A posição foi assumida por Carla Tavares, relatora do Grupo dos Socialistas e Democratas (S&D) para o Quadro Financeiro Plurianual 2028-2034, e pelos eurodeputados André Franqueira Rodrigues (Açores) e Sérgio Gonçalves (Madeira), numa reunião com deputados do PS à Assembleia Legislativa Regional dos Açores, na qual participou também Francisco César, presidente do PS/Açores e deputado à Assembleia da República.

Durante o encontro, foram discutidas alterações ao relatório intercalar do Parlamento Europeu, que define a posição política antes das negociações finais com o Conselho da UE e fixa prioridades financeiras e políticas para os próximos sete anos.

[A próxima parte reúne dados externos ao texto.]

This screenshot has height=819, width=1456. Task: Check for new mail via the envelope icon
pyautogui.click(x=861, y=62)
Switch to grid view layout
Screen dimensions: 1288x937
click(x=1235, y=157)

Segundo Carla Tavares, “Se a União Europeia leva a sério a coesão, então tem de colocar dinheiro onde coloca as palavras. As Regiões Ultraperiféricas não podem continuar dependentes de exceções vagas ou boas intenções. Esta é uma prioridade dos Socialistas e Democratas".

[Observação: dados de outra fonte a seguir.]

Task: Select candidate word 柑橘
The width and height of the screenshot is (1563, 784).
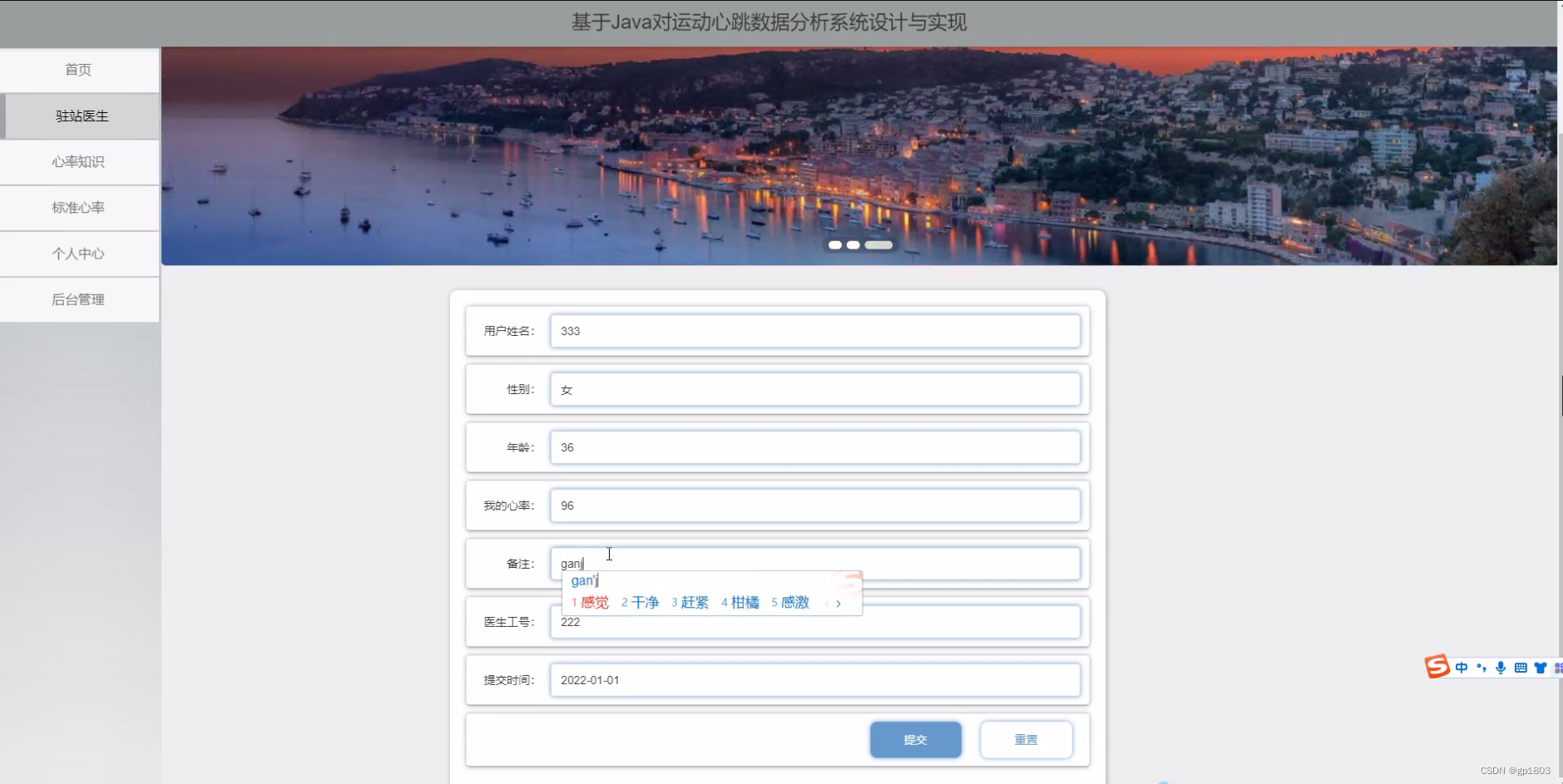Action: pyautogui.click(x=744, y=602)
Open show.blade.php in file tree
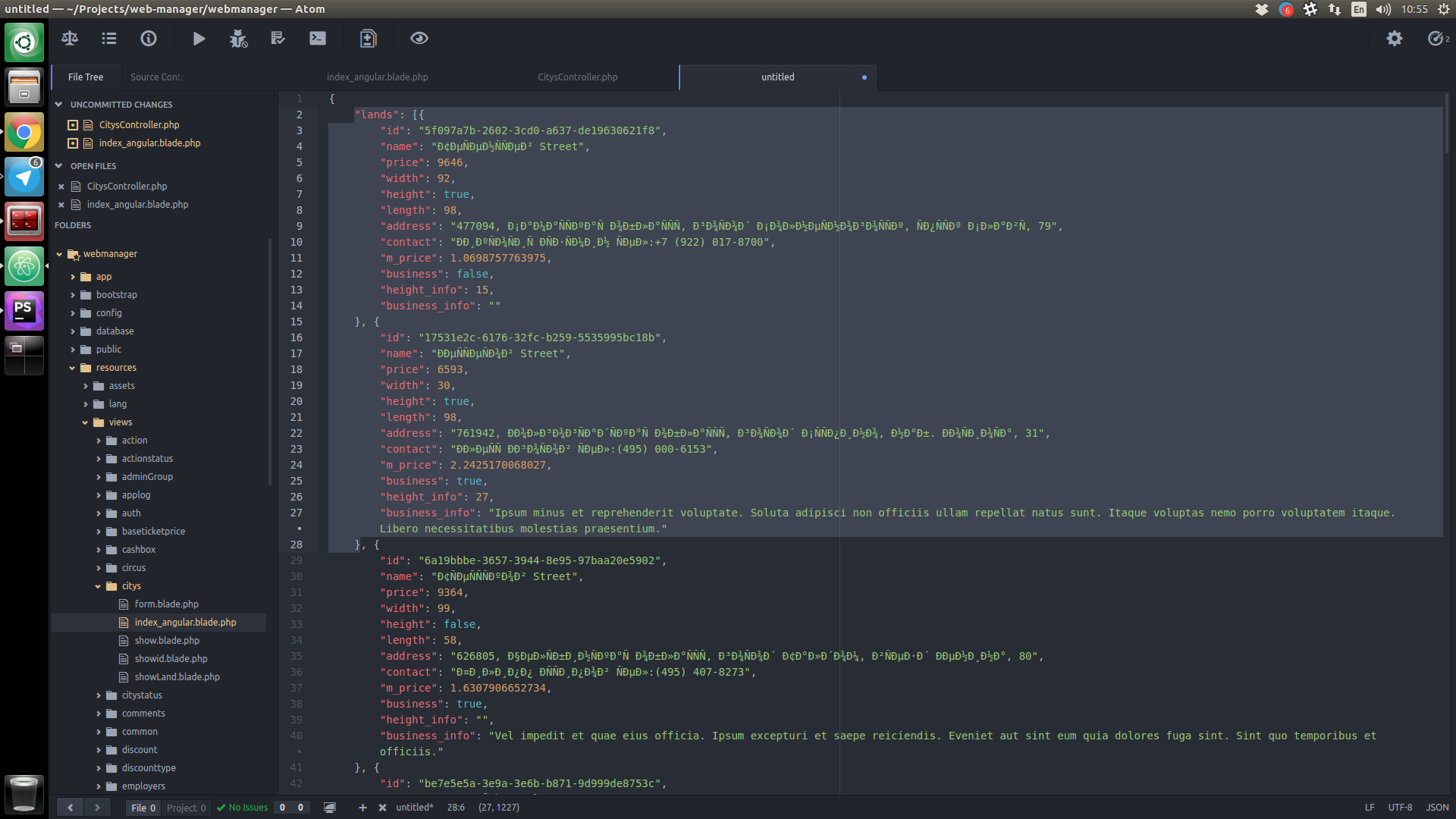The height and width of the screenshot is (819, 1456). (x=167, y=641)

Os eurodeputados defendem a criação de rubricas orçamentais específicas para as Regiões Ultraperiféricas, assegurando a aplicação plena do artigo 349.º do Tratado sobre o Funcionamento da União Europeia e um compromisso financeiro estável no período 2028-2034. André Franqueira Rodrigues sublinhou que, “para regiões como os Açores e a Madeira, o orçamento europeu é fundamental para alavancar a economia e promover a coesão social e territorial.”

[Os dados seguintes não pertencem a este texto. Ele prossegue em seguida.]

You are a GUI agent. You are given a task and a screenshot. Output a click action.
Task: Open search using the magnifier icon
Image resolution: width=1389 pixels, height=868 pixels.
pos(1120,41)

Concretamente, propõem uma rubrica própria com uma dotação mínima de 2,56 mil milhões de euros (preços de 2025) para compensar os constrangimentos estruturais permanentes, e defendem que o POSEI — programa vital para a agricultura local — seja protegido, com uma dotação mínima de 9,14 mil milhões de euros, em rubrica autónoma. Sérgio Gonçalves afirmou que, “sem um POSEI forte e devidamente financiado, não há agricultura viável, nem soberania alimentar, nem coesão real nas Regiões Ultraperiféricas.”

O encontro contou ainda com a presença de Marcos Ros Sempere, coordenador socialista no Parlamento Europeu para a Comissão do Desenvolvimento Regional.

Os eurodeputados socialistas advertiram que não aceitarão um Quadro Financeiro Plurianual que enfraqueça o apoio às Regiões Ultraperiféricas, considerando que tal representaria um "um passo atrás na coesão, na justiça territorial e no próprio projecto europeu".